[Exercise] Only one span of the listing below should come back. It runs from the line with "This screenshot has width=607, height=250." through the line with "Task: Click the breadcrumb chevron separator", and each of its lines must be reproduced exactly.

[Data supplied]
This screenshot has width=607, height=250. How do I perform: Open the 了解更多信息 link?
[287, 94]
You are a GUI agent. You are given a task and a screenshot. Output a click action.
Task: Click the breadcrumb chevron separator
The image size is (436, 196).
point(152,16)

==

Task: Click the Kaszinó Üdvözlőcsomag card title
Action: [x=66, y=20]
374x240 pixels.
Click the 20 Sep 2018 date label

--

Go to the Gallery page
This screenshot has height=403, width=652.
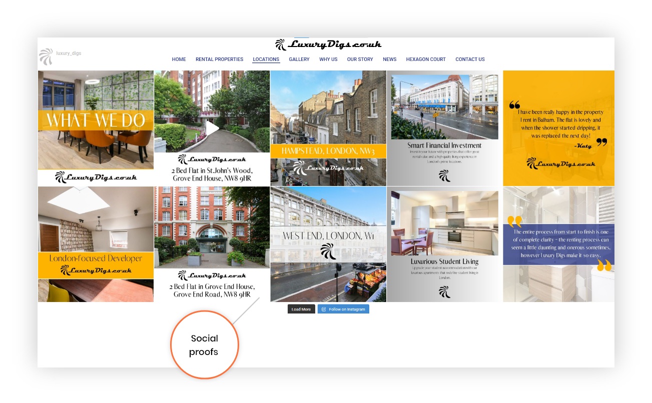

[Your solution]
This screenshot has width=607, height=250. How do I perform: Open the 了解更多信息 link?
[287, 94]
You are a GUI agent. You are given a task and a screenshot. Output a click action.
Task: Click the breadcrumb chevron separator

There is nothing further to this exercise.